The state moved to revoke appellant's probation, and a revocation hearing was held on April 27, 1990. At the conclusion of the hearing, the trial court entered an order revoking appellant's probation upon its finding "from the testimony of Kathy Whaley [probation officer] that the defendant has violated the terms of his probation by failing to pass two drug screening tests." Appellant raises one issue. He contends that the trial court committed reversible error by revoking his probation solely on the basis of hearsay evidence. He relies principally on Williams v. State, 557 So. 2d 857 (Ala.Cr.App.1990), and Hill v. State, 350 So. 2d 716 (Ala.Cr.App.1977).

While hearsay evidence may be admitted in probation revocation hearings in the discretion of the trial court, hearsay evidence cannot be the sole basis for revoking probation. Ex parte Belcher, 556 So. 2d 366 (Ala.1989); Mitchell v. State, 462 So. 2d 740 (Ala.Cr.App.1984).[1] Here, the two laboratory reports showing that traces of marijuana were found in the urine of appellant were, indeed, the sole basis for the revocation of probation. The persons who actually performed the tests were not called to testify. Thus, the state relied solely on hearsay to prove appellant's violation of one of the conditions of probation. The use of such hearsay evidence as the sole means of proving the violation of the probation condition denied appellant the right to confront and cross-examine the person who originated the factual information which formed the basis for the revocation. For this reason, appellant was denied minimal due process of law, and the evidence was insufficient to prove the alleged violation of probation. See Ex parte Belcher; Armstrong v. State, 294 Ala. 100, 312 So. 2d 620 (1975); Mitchell v. State; Hill v. State.

For the foregoing reason, we reverse the judgment and remand this cause to the trial court to permit the state, if it desires, to present sufficient evidence at a new hearing that the conditions of appellant's probation have been violated. Ex parte Belcher.

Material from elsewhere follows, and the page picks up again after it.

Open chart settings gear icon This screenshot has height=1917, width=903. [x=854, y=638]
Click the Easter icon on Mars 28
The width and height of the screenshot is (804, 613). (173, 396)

REVERSED AND REMANDED WITH DIRECTIONS.

All Judges concur.

NOTES

[1] Some jurisdictions have upheld probation revocations based on hearsay where the hearsay evidence is demonstrably reliable or exhibits indicia of reliability; however, Alabama courts have consistently refused to sustain a revocation based solely on hearsay evidence. N. Cohen & J. Gobert, The Law of Probation and Parole § 9.10 (1983).